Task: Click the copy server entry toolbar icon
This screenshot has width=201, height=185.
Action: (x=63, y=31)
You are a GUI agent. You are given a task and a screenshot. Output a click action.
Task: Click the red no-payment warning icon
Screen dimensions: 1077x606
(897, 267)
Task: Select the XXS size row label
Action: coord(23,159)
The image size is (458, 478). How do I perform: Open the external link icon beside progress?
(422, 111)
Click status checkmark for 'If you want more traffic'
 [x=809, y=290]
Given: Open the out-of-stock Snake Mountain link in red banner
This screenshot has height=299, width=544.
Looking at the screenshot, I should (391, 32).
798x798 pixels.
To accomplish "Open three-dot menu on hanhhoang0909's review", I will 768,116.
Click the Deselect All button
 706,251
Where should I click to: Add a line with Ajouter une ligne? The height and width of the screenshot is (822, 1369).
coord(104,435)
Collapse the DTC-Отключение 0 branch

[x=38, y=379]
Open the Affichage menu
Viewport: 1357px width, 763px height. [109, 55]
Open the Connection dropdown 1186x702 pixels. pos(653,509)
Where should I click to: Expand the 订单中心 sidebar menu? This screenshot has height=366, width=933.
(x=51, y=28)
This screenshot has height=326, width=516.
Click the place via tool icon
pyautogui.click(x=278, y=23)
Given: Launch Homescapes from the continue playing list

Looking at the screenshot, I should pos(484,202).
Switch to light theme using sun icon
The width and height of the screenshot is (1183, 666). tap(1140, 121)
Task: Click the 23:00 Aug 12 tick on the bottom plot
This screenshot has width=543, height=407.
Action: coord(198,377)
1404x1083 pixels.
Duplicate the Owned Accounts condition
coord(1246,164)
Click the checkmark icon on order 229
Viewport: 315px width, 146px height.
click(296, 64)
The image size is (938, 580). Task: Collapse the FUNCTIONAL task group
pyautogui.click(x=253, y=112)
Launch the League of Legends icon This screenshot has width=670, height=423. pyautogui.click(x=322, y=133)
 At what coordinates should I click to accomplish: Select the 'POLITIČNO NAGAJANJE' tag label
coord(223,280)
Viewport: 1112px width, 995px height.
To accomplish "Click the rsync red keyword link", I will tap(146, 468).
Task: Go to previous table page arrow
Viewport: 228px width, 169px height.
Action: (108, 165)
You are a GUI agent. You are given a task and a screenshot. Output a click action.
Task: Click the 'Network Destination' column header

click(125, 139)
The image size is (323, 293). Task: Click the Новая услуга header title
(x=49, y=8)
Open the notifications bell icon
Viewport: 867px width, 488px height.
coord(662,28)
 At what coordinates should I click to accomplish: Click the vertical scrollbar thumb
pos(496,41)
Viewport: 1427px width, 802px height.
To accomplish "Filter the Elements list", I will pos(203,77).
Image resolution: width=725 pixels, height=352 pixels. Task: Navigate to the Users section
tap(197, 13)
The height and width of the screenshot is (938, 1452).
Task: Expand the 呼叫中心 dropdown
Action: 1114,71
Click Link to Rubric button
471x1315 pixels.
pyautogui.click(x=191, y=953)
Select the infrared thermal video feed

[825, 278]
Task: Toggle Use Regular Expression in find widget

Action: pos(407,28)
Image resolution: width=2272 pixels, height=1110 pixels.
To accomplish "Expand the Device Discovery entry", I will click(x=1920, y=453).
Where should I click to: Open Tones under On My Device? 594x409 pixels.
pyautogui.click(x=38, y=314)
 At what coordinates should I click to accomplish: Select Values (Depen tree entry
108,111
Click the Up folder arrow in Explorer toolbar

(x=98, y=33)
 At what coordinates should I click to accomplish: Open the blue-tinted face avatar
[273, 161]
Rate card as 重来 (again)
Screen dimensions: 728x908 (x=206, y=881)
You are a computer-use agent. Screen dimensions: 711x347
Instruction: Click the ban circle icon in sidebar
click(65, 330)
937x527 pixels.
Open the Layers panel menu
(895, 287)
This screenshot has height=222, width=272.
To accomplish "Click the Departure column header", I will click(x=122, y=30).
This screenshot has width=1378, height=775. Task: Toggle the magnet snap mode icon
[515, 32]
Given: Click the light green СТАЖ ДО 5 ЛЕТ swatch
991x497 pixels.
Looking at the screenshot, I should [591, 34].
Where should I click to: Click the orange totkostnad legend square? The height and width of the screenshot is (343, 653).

● **What the task asks**
Turn all of the data above into a numbered list, one entry per line, and leave out the blank lines.

● **Response to the exercise**
1. Task: Click the copy server entry toolbar icon
2. This screenshot has width=201, height=185.
3. Action: (x=63, y=31)
4. You are a GUI agent. You are given a task and a screenshot. Output a click action.
5. Task: Click the red no-payment warning icon
6. Screen dimensions: 1077x606
7. (897, 267)
8. Task: Select the XXS size row label
9. Action: coord(23,159)
10. The image size is (458, 478). How do I perform: Open the external link icon beside progress?
11. (422, 111)
12. Click status checkmark for 'If you want more traffic'
13.  [x=809, y=290]
14. Given: Open the out-of-stock Snake Mountain link in red banner
15. This screenshot has height=299, width=544.
16. Looking at the screenshot, I should (391, 32).
17. 798x798 pixels.
18. To accomplish "Open three-dot menu on hanhhoang0909's review", I will 768,116.
19. Click the Deselect All button
20.  706,251
21. Where should I click to: Add a line with Ajouter une ligne? The height and width of the screenshot is (822, 1369).
22. coord(104,435)
23. Collapse the DTC-Отключение 0 branch
24. [x=38, y=379]
25. Open the Affichage menu
26. Viewport: 1357px width, 763px height. [109, 55]
27. Open the Connection dropdown 1186x702 pixels. pos(653,509)
28. Where should I click to: Expand the 订单中心 sidebar menu? This screenshot has height=366, width=933.
29. (x=51, y=28)
30. This screenshot has height=326, width=516.
31. Click the place via tool icon
32. pyautogui.click(x=278, y=23)
33. Given: Launch Homescapes from the continue playing list
34. Looking at the screenshot, I should pos(484,202).
35. Switch to light theme using sun icon
36. The width and height of the screenshot is (1183, 666). tap(1140, 121)
37. Task: Click the 23:00 Aug 12 tick on the bottom plot
38. This screenshot has width=543, height=407.
39. Action: coord(198,377)
40. 1404x1083 pixels.
41. Duplicate the Owned Accounts condition
42. coord(1246,164)
43. Click the checkmark icon on order 229
44. Viewport: 315px width, 146px height.
45. click(296, 64)
46. The image size is (938, 580). Task: Collapse the FUNCTIONAL task group
47. pyautogui.click(x=253, y=112)
48. Launch the League of Legends icon This screenshot has width=670, height=423. pyautogui.click(x=322, y=133)
49.  At what coordinates should I click to accomplish: Select the 'POLITIČNO NAGAJANJE' tag label
50. coord(223,280)
51. Viewport: 1112px width, 995px height.
52. To accomplish "Click the rsync red keyword link", I will tap(146, 468).
53. Task: Go to previous table page arrow
54. Viewport: 228px width, 169px height.
55. Action: (108, 165)
56. You are a GUI agent. You are given a task and a screenshot. Output a click action.
57. Task: Click the 'Network Destination' column header
58. click(125, 139)
59. The image size is (323, 293). Task: Click the Новая услуга header title
60. (x=49, y=8)
61. Open the notifications bell icon
62. Viewport: 867px width, 488px height.
63. coord(662,28)
64.  At what coordinates should I click to accomplish: Click the vertical scrollbar thumb
65. pos(496,41)
66. Viewport: 1427px width, 802px height.
67. To accomplish "Filter the Elements list", I will pos(203,77).
68. Image resolution: width=725 pixels, height=352 pixels. Task: Navigate to the Users section
69. tap(197, 13)
70. The height and width of the screenshot is (938, 1452).
71. Task: Expand the 呼叫中心 dropdown
72. Action: 1114,71
73. Click Link to Rubric button
74. 471x1315 pixels.
75. pyautogui.click(x=191, y=953)
76. Select the infrared thermal video feed
77. [825, 278]
78. Task: Toggle Use Regular Expression in find widget
79. Action: pos(407,28)
80. Image resolution: width=2272 pixels, height=1110 pixels.
81. To accomplish "Expand the Device Discovery entry", I will click(x=1920, y=453).
82. Where should I click to: Open Tones under On My Device? 594x409 pixels.
83. pyautogui.click(x=38, y=314)
84.  At what coordinates should I click to accomplish: Select Values (Depen tree entry
85. 108,111
86. Click the Up folder arrow in Explorer toolbar
87. (x=98, y=33)
88.  At what coordinates should I click to accomplish: Open the blue-tinted face avatar
89. [273, 161]
90. Rate card as 重来 (again)
91. Screen dimensions: 728x908 (x=206, y=881)
92. You are a computer-use agent. Screen dimensions: 711x347
93. Instruction: Click the ban circle icon in sidebar
94. click(65, 330)
95. 937x527 pixels.
96. Open the Layers panel menu
97. (895, 287)
98. This screenshot has height=222, width=272.
99. To accomplish "Click the Departure column header", I will click(x=122, y=30).
100. This screenshot has width=1378, height=775. Task: Toggle the magnet snap mode icon
101. [515, 32]
102. Given: Click the light green СТАЖ ДО 5 ЛЕТ swatch
103. 991x497 pixels.
104. Looking at the screenshot, I should [591, 34].
105. Where should I click to: Click the orange totkostnad legend square? The height and width of the screenshot is (343, 653).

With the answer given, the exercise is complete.